THIAGO FALDA – O que a gente observa no Brasil não é só com bioeconomia, mas é que nós temos muitos programas de governo e não temos programas de Estado. Precisamos de uma estratégia de longo prazo para aqueles setores que o Brasil tem vocação. Então, a bioeconomia é uma área para qual o Brasil tem vocação pelas características naturais, geográficas, climáticas que possibilitam o seu desenvolvimento. Por isso, ela deve ter uma política de longo prazo.

AGÊNCIA CNI DE NOTÍCIAS –  Quais as perspectivas para a agenda de bioeconomia até 2021 e expectativas para a próxima reunião da Convenção da Diversidade Biológica (CDB)?

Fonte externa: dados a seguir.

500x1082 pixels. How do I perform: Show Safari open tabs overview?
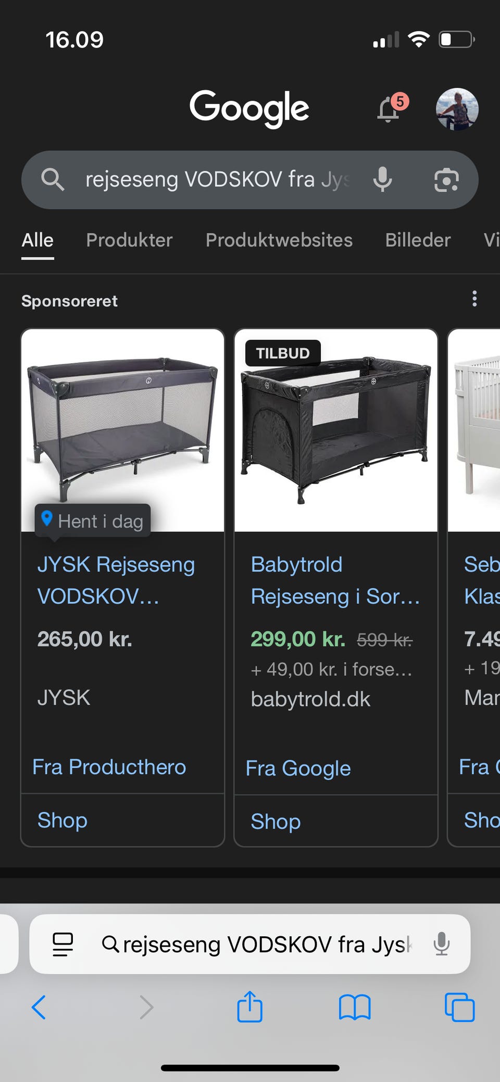point(459,1007)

THIAGO FALDA – Na CDB, o Brasil sempre foi protagonista, a começar pela Convenção ter sido assinada no Brasil em 1992, na Rio-92. O Brasil vem liderando as discussões em relação à agenda da bioeconomia, de uso sustentável da biodiversidade e, na próxima reunião, temos um marco importante, que é a definição da agenda pós-2020. A cada dez anos, a convenção revisa as suas metas e um ponto fundamental para ser colocado na agenda pós-2020, que seria uma agenda entre 2020 e 2030, seria os benefícios da biotecnologia no âmbito da conservação da biodiversidade. A gente sempre vê na agenda da CDB a biotecnologia ser considerada como um risco. Apesar de conhecer os benefícios, sempre se avalia oficialmente pelo que eles chamam de princípio da precaução, que são quais são os riscos que a tecnologia pode oferecer à conservação da biodiversidade. Mas nunca se fala dos benefícios oficialmente. Depois de tantos anos do desenvolvimento da biotecnologia com o histórico de uso seguro, o grande ponto para ser colocar nas discussões e nas decisões são os benefícios ambientais que a biotecnologia pode trazer, que para a gente que trabalha no setor, são claros, mas que precisam ser muito bem comunicados e definidos na agenda do CDB.

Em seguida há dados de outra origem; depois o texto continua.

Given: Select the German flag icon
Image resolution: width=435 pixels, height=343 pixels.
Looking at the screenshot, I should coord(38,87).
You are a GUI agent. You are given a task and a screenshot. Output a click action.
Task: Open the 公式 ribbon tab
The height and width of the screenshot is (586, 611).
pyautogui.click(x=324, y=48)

AGÊNCIA CNI DE NOTÍCIAS –  Quais as perspectivas para ratificação do protocolo de Nagoia, acordo internacional sobre repartição de benefícios do uso da biodiversidade e conhecimentos tradicionais a ela associados?

THIAGO FALDA – Entendo que a ratificação do protocolo é inevitável. Isso já foi superado. O que a gente precisa trabalhar enquanto país é a experiência que o Brasil tem na agenda de uso da biodiversidade e na legislação de repartição de benefício para que ela seja levada para a CDB de maneira célere e que a legislação internacional seja o mais parecida possível com a legislação brasileira. Porque é essa legislação internacional que vai reger todas as regras de uso da biodiversidade globalmente. Se nós tivermos uma legislação internacional muito diferente da legislação brasileira, nós teremos que nos adaptar às regras internacionais, ao passo que temos a legislação de biodiversidade mais moderna do mundo. Então, temos que trabalhar para que o mundo adote a legislação brasileira como modelo e, então, colhemos todos os frutos de se ter uma legislação internacional que foi produzida com base brasileira.

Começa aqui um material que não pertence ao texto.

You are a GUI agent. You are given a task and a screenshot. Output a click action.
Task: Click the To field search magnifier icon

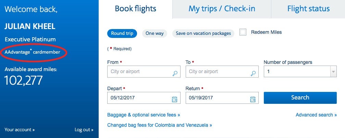(253, 73)
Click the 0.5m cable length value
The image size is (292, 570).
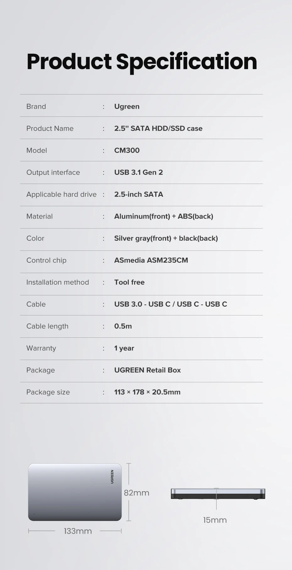point(123,326)
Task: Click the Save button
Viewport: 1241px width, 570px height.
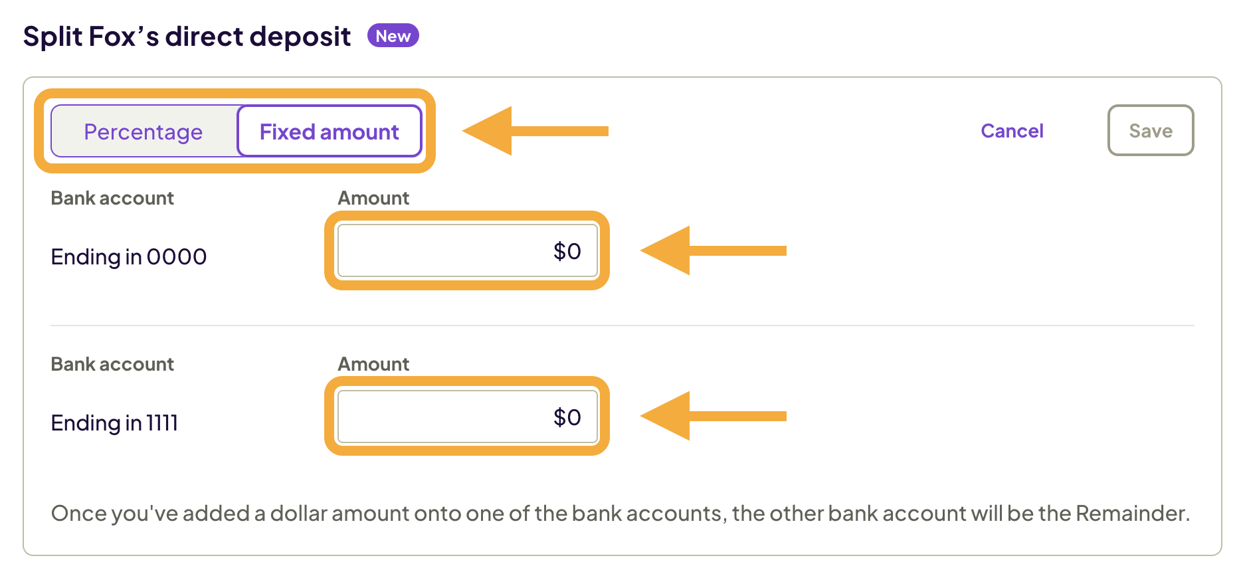Action: [1151, 130]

AGÊNCIA CNI DE NOTÍCIAS – Qual a importância da parceria entre indústria e universidade para o avanço da bioeconomia?

THIAGO FALDA – A atividade de inovação está estritamente ligada com a academia, com a ciência básica e, a partir daí, se tem a ciência aplicada. Esse distanciamento tem muita relação com os processos burocráticos internos das universidades. Para se aprovar determinado projeto na universidade, há muitas instâncias para passar e, como a biotecnologia evolui muito rápido e, muitas vezes, um projeto que está pronto para começar demora muitas vezes mais de um ano para ser aprovado na universidade. Outro ponto que acaba gerando uma série de dificuldades é a disputa sobre as patentes. Então, às vezes, há uma dificuldade de entendimento sobre qual é a percentagem em relação à patente que vai ficar com a indústria e que vai ficar com a universidade. Algumas universidades têm saído na frente. A Unicamp é um excelente exemplo de universidade com processos ágeis, com uma agência de inovação que acaba dando celeridade e importância necessárias. Outra questão importante – que já está mudando – é que ainda encontramos pesquisadores que não se sentem à vontade de terem seus projetos de pesquisa financiados pela indústria. Isso ainda é comum. Era muito mais comum anteriormente.